_Material supplied_.
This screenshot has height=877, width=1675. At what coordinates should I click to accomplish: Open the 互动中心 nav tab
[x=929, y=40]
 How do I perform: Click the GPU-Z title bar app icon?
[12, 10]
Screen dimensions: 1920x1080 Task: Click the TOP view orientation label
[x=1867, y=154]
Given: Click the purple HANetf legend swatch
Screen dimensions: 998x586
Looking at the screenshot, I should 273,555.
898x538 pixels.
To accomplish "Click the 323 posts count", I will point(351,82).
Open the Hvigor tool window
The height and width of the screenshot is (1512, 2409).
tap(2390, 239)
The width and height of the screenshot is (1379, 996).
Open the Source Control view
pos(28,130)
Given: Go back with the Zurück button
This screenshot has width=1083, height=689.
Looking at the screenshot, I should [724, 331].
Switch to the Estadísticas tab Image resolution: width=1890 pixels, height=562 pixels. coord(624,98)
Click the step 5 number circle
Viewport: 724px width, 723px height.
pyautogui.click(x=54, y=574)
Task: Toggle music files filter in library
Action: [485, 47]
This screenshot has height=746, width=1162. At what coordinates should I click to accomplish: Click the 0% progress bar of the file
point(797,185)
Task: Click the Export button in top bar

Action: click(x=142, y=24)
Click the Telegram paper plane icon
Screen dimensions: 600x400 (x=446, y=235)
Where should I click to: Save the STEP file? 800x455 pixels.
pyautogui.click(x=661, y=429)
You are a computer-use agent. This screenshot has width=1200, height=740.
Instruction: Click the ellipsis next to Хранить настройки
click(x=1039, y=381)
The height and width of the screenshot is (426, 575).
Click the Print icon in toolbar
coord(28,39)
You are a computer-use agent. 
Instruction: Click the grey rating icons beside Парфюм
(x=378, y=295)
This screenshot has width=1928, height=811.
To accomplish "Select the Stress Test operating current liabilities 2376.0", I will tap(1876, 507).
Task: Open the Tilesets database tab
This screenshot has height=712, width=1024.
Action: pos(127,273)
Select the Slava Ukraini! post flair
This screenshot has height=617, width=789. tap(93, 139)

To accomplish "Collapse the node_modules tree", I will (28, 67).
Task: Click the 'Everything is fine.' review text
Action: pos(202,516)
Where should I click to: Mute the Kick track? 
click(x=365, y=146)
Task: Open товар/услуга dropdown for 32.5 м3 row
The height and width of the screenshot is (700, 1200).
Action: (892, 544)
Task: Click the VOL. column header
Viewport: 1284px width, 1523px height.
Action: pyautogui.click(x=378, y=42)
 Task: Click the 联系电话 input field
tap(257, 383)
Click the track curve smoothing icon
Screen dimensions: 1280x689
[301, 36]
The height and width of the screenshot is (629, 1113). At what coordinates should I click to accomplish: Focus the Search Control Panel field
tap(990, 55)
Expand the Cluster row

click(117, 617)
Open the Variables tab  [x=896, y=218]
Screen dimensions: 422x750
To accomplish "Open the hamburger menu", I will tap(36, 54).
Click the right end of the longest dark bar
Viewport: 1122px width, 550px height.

_What to do_.
Could you repeat the listing above, exactly as it is shown?

_Worked solution_.
This screenshot has height=877, width=1675. At what coordinates should I click to accomplish: Open the 互动中心 nav tab
[x=929, y=40]
 How do I perform: Click the GPU-Z title bar app icon?
[12, 10]
Screen dimensions: 1920x1080 Task: Click the TOP view orientation label
[x=1867, y=154]
Given: Click the purple HANetf legend swatch
Screen dimensions: 998x586
Looking at the screenshot, I should 273,555.
898x538 pixels.
To accomplish "Click the 323 posts count", I will point(351,82).
Open the Hvigor tool window
The height and width of the screenshot is (1512, 2409).
tap(2390, 239)
The width and height of the screenshot is (1379, 996).
Open the Source Control view
pos(28,130)
Given: Go back with the Zurück button
This screenshot has width=1083, height=689.
Looking at the screenshot, I should [724, 331].
Switch to the Estadísticas tab Image resolution: width=1890 pixels, height=562 pixels. coord(624,98)
Click the step 5 number circle
Viewport: 724px width, 723px height.
pyautogui.click(x=54, y=574)
Task: Toggle music files filter in library
Action: [485, 47]
This screenshot has height=746, width=1162. At what coordinates should I click to accomplish: Click the 0% progress bar of the file
point(797,185)
Task: Click the Export button in top bar

Action: click(x=142, y=24)
Click the Telegram paper plane icon
Screen dimensions: 600x400 (x=446, y=235)
Where should I click to: Save the STEP file? 800x455 pixels.
pyautogui.click(x=661, y=429)
You are a computer-use agent. This screenshot has width=1200, height=740.
Instruction: Click the ellipsis next to Хранить настройки
click(x=1039, y=381)
The height and width of the screenshot is (426, 575).
Click the Print icon in toolbar
coord(28,39)
You are a computer-use agent. 
Instruction: Click the grey rating icons beside Парфюм
(x=378, y=295)
This screenshot has width=1928, height=811.
To accomplish "Select the Stress Test operating current liabilities 2376.0", I will tap(1876, 507).
Task: Open the Tilesets database tab
This screenshot has height=712, width=1024.
Action: pos(127,273)
Select the Slava Ukraini! post flair
This screenshot has height=617, width=789. tap(93, 139)

To accomplish "Collapse the node_modules tree", I will (28, 67).
Task: Click the 'Everything is fine.' review text
Action: pos(202,516)
Where should I click to: Mute the Kick track? 
click(x=365, y=146)
Task: Open товар/услуга dropdown for 32.5 м3 row
The height and width of the screenshot is (700, 1200).
Action: (892, 544)
Task: Click the VOL. column header
Viewport: 1284px width, 1523px height.
Action: pyautogui.click(x=378, y=42)
 Task: Click the 联系电话 input field
tap(257, 383)
Click the track curve smoothing icon
Screen dimensions: 1280x689
[301, 36]
The height and width of the screenshot is (629, 1113). At what coordinates should I click to accomplish: Focus the Search Control Panel field
tap(990, 55)
Expand the Cluster row

click(117, 617)
Open the Variables tab  [x=896, y=218]
Screen dimensions: 422x750
To accomplish "Open the hamburger menu", I will tap(36, 54).
Click the right end of the longest dark bar
Viewport: 1122px width, 550px height.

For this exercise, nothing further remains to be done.